When will he finally open his eyes and realize that Canada is being ripped off?

National DefenceOral Questions

2:25 p.m.

Vaughan Ontario

Conservative

Julian Fantino ConservativeAssociate Minister of National Defence

Mr. Speaker, our government and our closest military allies understand the importance of this program to the protection of our sovereignty.

Canada is not the only country among our closest allies warning critics of the damage their reckless plans would cause to the military and aerospace workers. I am pleased that Defense Secretary Panetta is taking similar action to warn Congress of the reckless shortsighted implications such proposals would incur.

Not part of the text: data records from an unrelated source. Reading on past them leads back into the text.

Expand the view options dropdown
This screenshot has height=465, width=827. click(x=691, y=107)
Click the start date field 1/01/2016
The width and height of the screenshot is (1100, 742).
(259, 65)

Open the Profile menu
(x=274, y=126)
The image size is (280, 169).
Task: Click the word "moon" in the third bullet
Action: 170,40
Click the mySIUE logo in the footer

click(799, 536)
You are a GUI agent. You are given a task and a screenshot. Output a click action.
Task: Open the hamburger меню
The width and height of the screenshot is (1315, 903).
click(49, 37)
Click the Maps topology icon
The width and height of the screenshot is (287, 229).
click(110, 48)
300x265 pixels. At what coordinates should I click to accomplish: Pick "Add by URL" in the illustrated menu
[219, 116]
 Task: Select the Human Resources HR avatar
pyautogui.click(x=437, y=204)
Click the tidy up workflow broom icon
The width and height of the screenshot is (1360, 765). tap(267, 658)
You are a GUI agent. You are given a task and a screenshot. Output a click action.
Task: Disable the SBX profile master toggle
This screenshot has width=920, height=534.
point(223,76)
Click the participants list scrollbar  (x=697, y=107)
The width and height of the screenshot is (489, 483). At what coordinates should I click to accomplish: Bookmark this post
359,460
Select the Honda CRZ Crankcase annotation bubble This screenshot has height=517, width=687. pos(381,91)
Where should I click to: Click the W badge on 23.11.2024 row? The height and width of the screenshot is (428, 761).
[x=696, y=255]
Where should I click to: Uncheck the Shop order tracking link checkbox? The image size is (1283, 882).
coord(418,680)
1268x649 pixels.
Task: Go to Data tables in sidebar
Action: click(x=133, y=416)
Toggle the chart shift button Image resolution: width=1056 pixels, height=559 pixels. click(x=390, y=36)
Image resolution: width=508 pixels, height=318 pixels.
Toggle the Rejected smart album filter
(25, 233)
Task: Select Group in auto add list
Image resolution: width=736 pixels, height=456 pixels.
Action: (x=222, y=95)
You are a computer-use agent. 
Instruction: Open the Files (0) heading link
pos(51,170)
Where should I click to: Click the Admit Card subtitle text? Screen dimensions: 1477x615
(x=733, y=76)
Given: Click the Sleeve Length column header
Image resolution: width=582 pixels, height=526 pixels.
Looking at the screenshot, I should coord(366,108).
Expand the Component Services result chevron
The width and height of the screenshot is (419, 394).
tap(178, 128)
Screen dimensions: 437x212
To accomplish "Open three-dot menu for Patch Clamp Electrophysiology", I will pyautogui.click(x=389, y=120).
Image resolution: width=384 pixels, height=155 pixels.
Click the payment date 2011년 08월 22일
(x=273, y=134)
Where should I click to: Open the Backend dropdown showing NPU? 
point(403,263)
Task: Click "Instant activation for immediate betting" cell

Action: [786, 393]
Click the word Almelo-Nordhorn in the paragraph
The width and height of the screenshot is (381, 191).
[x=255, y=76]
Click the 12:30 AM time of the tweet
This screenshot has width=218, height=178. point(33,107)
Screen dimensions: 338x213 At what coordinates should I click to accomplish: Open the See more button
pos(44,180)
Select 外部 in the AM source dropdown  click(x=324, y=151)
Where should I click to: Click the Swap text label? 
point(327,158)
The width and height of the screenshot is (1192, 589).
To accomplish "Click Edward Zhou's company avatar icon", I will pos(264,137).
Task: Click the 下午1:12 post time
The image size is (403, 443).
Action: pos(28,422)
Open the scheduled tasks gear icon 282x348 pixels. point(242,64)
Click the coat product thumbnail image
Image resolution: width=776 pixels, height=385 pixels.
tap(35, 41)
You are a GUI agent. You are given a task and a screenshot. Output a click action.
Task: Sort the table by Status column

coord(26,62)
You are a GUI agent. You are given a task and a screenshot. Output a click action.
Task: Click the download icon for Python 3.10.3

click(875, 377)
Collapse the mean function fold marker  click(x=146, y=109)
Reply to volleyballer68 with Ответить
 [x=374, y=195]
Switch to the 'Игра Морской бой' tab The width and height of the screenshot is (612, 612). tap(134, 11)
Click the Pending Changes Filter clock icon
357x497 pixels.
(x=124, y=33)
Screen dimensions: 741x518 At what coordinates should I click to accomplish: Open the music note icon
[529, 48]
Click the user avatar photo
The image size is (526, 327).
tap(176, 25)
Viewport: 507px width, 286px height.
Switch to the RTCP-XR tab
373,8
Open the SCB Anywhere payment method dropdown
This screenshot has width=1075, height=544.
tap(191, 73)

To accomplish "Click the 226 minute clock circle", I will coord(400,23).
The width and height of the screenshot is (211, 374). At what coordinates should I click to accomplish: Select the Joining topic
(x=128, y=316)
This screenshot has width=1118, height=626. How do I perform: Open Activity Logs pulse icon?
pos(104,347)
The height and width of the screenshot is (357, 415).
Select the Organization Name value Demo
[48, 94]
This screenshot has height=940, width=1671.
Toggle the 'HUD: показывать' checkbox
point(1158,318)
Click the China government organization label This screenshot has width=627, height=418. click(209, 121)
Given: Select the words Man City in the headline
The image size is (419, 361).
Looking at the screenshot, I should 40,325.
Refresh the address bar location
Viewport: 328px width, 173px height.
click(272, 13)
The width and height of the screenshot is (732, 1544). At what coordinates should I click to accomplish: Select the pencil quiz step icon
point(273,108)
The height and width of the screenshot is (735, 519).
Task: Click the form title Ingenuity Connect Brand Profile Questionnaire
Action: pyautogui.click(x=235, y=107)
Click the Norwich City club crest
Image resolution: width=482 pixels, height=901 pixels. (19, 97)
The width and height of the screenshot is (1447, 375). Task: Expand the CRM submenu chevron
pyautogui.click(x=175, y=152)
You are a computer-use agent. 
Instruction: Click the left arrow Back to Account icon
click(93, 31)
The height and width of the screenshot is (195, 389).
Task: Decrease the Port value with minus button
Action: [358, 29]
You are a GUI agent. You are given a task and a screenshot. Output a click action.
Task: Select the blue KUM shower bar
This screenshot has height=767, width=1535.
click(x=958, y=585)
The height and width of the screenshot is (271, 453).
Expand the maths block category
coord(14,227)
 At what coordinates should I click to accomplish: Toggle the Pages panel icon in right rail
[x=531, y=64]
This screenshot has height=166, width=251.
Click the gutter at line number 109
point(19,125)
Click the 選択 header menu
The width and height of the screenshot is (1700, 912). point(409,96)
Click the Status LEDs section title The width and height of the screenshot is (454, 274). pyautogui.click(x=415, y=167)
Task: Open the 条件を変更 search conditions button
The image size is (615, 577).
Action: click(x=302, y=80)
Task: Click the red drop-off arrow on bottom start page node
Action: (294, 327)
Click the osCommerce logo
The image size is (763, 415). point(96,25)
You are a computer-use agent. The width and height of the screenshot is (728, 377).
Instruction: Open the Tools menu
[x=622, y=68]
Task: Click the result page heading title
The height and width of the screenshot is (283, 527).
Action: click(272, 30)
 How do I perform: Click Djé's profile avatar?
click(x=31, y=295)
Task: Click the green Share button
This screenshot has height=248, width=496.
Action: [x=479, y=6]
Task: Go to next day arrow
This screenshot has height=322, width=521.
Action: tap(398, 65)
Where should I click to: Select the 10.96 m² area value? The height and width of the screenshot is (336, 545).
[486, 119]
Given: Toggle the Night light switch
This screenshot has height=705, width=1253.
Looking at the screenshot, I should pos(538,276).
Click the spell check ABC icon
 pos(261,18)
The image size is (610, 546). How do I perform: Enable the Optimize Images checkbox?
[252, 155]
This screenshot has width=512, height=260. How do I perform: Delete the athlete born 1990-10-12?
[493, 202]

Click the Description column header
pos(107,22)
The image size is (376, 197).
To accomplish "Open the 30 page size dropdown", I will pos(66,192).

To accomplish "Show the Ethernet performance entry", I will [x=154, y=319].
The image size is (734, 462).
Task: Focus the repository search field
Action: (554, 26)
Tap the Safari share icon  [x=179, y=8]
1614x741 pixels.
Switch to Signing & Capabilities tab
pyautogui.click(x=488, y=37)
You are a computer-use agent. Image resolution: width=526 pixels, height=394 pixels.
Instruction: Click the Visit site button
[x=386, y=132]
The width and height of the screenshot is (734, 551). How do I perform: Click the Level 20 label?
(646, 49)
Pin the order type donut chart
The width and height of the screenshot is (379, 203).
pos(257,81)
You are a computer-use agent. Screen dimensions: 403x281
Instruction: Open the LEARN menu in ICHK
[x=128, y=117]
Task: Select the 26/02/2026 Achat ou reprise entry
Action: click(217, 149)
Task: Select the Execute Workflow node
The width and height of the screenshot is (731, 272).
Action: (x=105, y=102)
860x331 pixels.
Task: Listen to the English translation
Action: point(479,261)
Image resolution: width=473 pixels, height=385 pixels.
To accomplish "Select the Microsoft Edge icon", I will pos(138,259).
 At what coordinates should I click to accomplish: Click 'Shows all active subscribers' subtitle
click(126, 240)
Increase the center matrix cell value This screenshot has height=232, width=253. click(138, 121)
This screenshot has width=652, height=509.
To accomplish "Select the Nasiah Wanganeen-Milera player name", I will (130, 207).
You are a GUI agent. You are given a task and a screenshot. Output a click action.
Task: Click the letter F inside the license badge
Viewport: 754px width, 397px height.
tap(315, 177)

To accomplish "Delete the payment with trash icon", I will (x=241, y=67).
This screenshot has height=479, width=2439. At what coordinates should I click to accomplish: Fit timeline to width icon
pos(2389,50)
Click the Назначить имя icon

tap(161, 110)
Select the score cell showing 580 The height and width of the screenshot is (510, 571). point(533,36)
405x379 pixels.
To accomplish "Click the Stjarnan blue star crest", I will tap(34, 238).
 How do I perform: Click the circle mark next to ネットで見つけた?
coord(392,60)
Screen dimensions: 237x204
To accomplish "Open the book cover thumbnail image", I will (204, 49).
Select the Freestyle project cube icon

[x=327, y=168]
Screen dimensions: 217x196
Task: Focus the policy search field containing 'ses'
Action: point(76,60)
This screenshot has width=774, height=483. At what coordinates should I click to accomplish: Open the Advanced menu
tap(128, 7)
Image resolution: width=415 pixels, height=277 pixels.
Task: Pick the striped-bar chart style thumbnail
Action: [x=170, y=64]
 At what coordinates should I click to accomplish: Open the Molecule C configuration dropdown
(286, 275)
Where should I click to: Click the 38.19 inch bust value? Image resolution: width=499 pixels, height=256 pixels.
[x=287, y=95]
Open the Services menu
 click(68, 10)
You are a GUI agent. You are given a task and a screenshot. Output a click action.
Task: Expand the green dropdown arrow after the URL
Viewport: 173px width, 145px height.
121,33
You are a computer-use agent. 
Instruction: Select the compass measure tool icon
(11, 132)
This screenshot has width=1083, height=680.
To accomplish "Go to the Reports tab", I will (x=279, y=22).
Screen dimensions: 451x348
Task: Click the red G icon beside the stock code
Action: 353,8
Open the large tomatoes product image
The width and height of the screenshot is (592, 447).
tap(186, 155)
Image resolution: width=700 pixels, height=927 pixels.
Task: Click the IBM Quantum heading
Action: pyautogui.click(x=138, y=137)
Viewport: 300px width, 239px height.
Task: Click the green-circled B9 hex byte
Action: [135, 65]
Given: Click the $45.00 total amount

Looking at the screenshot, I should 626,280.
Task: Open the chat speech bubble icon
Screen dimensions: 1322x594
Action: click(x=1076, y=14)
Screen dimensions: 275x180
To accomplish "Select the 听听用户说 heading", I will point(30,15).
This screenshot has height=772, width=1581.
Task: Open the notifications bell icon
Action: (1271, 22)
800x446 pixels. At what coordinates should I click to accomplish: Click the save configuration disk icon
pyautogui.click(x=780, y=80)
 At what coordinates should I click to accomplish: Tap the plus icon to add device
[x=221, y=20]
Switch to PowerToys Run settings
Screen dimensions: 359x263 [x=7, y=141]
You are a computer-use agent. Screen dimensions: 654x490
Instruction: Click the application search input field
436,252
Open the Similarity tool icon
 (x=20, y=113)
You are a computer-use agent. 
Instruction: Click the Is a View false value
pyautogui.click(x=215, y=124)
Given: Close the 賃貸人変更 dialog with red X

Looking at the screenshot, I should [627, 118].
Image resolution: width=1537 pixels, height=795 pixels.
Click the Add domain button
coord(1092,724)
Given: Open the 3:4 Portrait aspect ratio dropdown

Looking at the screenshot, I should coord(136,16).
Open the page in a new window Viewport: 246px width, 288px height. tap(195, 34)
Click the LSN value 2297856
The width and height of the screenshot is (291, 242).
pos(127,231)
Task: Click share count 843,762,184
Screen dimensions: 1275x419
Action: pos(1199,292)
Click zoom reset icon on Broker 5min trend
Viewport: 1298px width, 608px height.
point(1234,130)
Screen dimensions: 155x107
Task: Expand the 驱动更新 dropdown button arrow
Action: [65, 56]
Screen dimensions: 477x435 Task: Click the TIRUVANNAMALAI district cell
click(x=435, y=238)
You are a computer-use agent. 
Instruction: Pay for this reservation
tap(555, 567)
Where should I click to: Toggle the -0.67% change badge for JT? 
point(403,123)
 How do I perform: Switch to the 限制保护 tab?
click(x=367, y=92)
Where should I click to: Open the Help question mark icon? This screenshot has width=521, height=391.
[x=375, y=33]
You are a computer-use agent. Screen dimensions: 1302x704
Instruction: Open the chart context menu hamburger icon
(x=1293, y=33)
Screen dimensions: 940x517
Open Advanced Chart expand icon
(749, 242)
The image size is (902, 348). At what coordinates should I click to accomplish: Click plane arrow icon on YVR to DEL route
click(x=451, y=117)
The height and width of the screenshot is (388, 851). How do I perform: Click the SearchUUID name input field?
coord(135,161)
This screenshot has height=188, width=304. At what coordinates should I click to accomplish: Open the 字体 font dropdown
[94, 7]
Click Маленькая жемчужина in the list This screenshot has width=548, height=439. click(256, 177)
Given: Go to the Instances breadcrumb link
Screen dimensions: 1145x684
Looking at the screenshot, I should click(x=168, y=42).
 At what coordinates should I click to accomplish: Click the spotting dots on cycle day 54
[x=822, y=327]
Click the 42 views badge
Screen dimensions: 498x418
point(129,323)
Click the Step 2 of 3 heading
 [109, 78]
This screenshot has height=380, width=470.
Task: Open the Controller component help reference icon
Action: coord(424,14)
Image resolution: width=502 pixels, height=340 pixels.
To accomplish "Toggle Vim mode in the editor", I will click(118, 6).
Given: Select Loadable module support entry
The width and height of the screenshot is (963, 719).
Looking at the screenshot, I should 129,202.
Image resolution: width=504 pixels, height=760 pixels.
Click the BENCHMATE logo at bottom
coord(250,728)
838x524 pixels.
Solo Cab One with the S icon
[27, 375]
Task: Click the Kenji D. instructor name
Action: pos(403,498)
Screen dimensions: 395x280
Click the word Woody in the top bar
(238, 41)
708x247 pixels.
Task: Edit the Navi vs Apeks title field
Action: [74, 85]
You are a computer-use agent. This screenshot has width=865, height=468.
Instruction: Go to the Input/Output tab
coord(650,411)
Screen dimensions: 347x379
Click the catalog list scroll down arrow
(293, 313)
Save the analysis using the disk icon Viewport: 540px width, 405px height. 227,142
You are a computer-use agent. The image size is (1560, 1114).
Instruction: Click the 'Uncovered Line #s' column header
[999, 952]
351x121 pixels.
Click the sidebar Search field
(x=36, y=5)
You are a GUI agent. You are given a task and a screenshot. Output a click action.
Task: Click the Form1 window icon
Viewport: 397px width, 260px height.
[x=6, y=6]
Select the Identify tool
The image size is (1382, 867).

If the opposition had its way, it would cancel the equipment our air force needs and would put some 80,000 Canadians out of work.

National DefenceOral Questions

2:25 p.m.

NDP

Christine Moore NDP Abitibi—Témiscamingue, QC

We know that our CF-18s need to be replaced by 2018 or 2019. Last week, the Associate Minister of National Defence said that Canada was part of the crusade for the F-35s. Why is the minister stubbornly pursuing his crusade for a program that has been bound to fail from the beginning? Why is the minister stubbornly pursuing this crusade when all the other countries, including the United States, are backing out? Why will the minister listen only to Lockheed Martin's promises and why does he not have a plan B?

National DefenceOral Questions

2:25 p.m.

Vaughan Ontario

Conservative

Julian Fantino ConservativeAssociate Minister of National Defence

Mr. Speaker, the only crusade is the crusade to malign a very important asset for our young men and women who actually use the equipment, and also to maintain our Canadian sovereignty, as well as to create jobs.

The member opposite is stuck in a time warp of useless rhetoric, misinformation and misrepresentation about the benefits to Canada of the F-35 program.